A small army of volunteers with the Friends, whose only employee has been Robyn Koustik, the community director, has been slowly refurbishing the venue, which once hosted major bands and events with thousands of attendees.
They have developed a steady stream of events, such as semiweekly skate nights, amateur wrestling, birthday parties and other private rentals. The Armory also hosts a free Thanksgiving dinner and other community benefits.
Regional lender Craft3 recently provided the Friends a $550,000 loan, $338,000 of it to purchase the building and the rest for building improvements.
The Armory was approved for the improvements in 2016, when the loan from Craft3 was scheduled to go through. But the Friends have encountered issues with asbestos, underground fuel tanks and lead abatement from a former military firing range in the basement. A storm in 2017 ripped off a portion of the building’s roof and led to flooding indoors.
“We’ve had everything but locusts,” joked Mike Davies, the nonprofit’s president.
The priorities are replacing the building’s rusting steel and rotting wood windows and improving bathrooms, he said. The Friends plan to use aluminum frames.
Along with the windows, the Friends hoped for approval to replace the front entrance to the building on Exchange Street with a glass and aluminum door. The group also wants to replace a second-story door, awning and staircase on Duane Street.
But commissioners on Tuesday wanted more detail on the replacements besides the windows.

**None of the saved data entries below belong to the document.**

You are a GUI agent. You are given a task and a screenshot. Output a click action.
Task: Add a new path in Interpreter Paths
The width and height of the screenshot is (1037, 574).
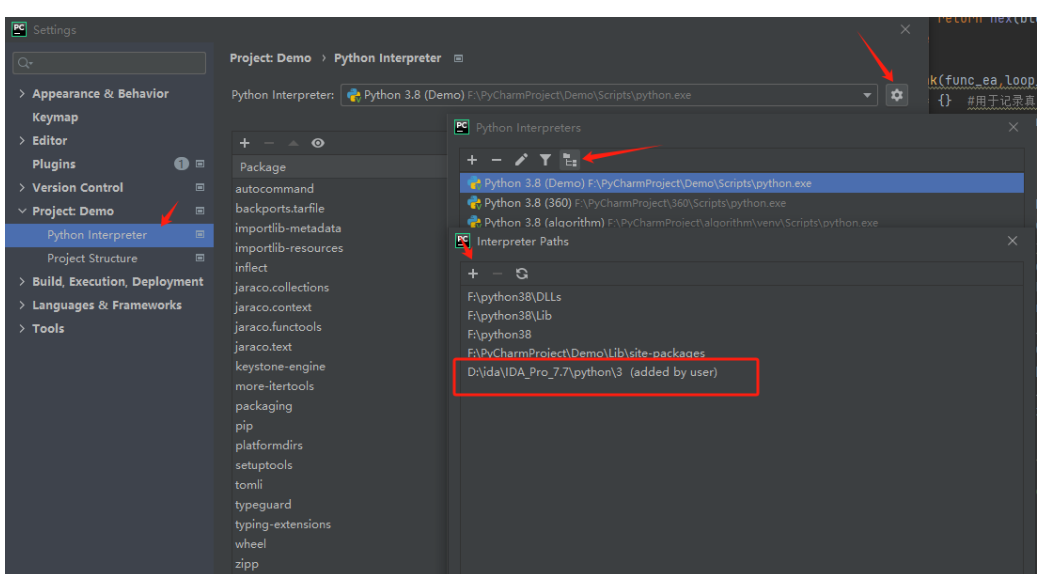(473, 274)
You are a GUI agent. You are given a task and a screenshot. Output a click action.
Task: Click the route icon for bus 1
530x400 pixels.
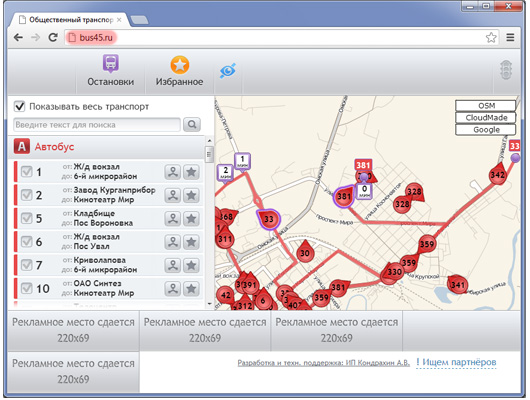[x=173, y=172]
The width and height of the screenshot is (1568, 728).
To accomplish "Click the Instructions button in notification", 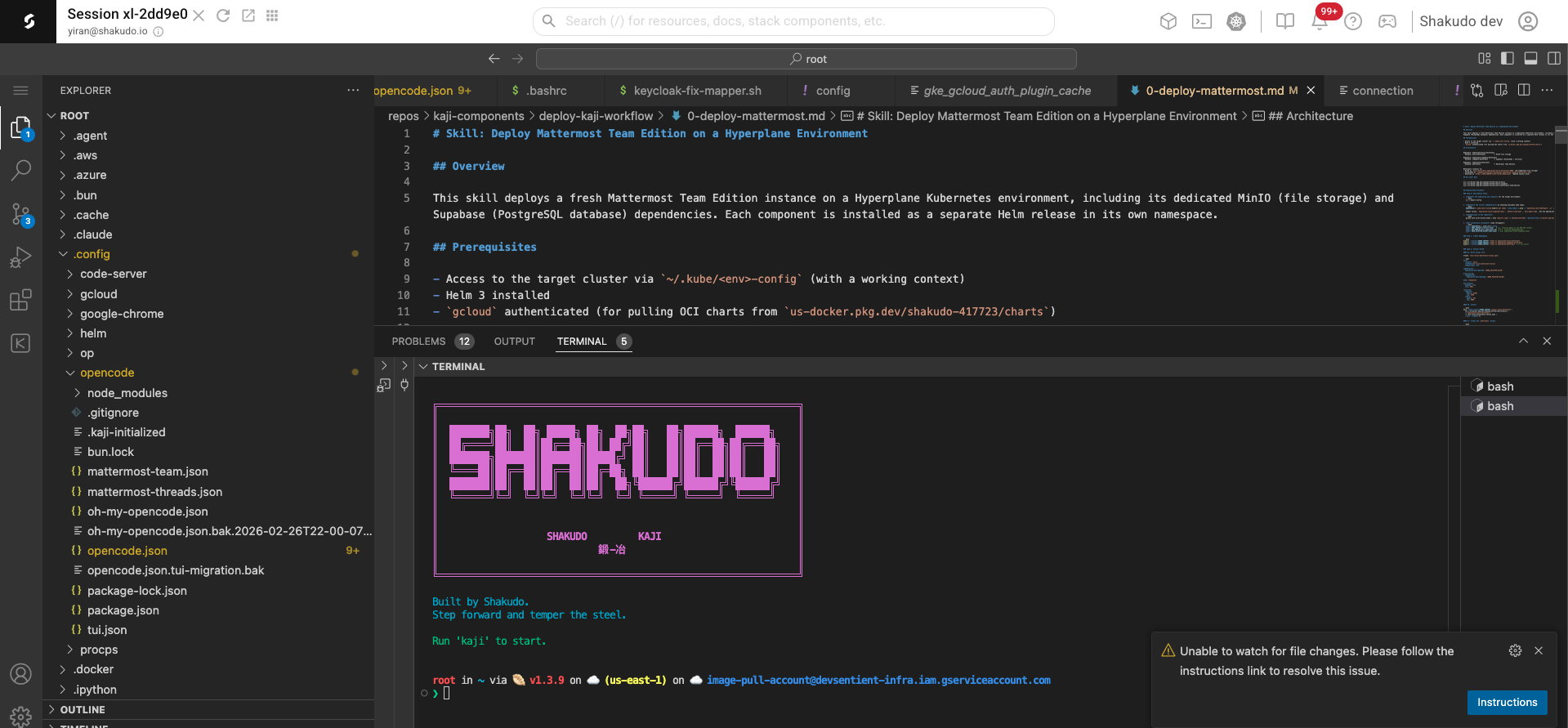I will click(1506, 703).
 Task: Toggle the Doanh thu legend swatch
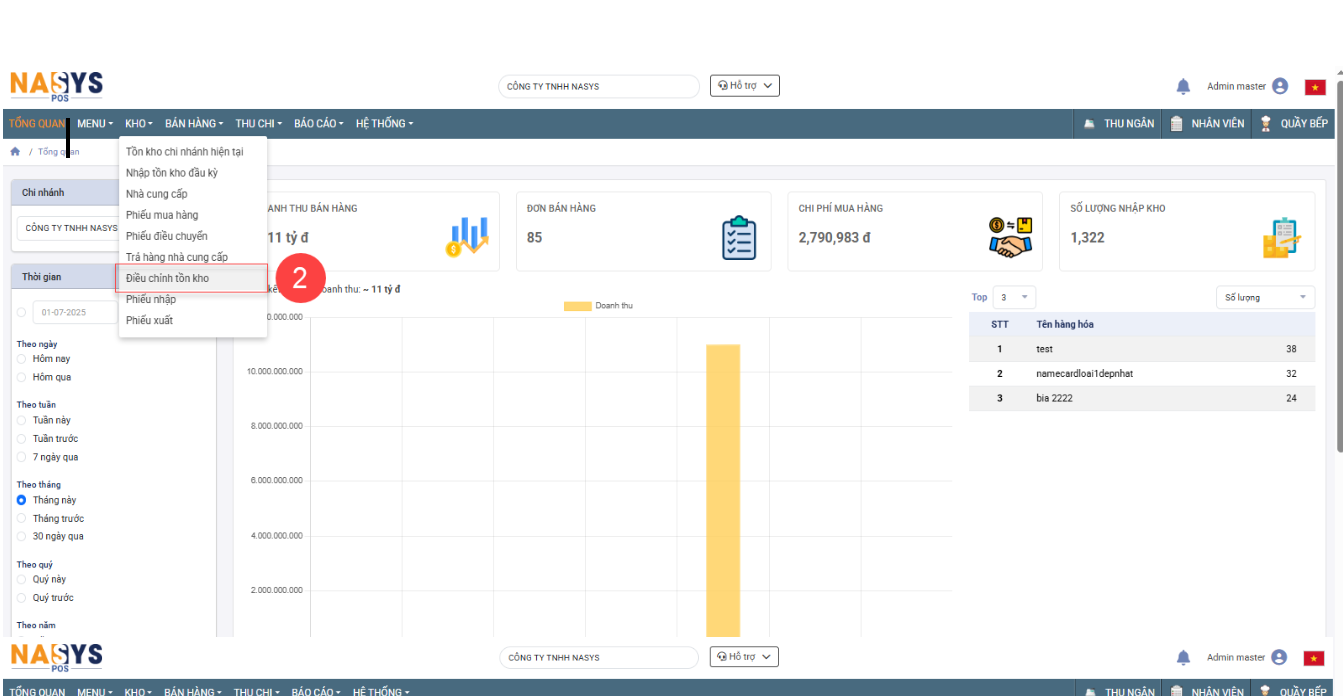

They voted to continue the hearing on those changes, giving the Friends time to create more detailed plans.
Davies was OK with the continuance, since all the Friends can currently afford are the bathroom remodels and window replacements.
Paul Davis, a board member with the nonprofit, said the Armory isn’t a sexy project like the Liberty Theatre, but is deserving of support as the group tries to save the building from water intrusion.
“We serve a large segment of the community with things that they are not getting in other places in our community,” he said.
Commissioners want the Friends to search for historical photos of the front entrance to replace it with similar materials. City Planner Barbara Fryer said she included the condition because the door might be the only source of ornamentation on the 1942 building.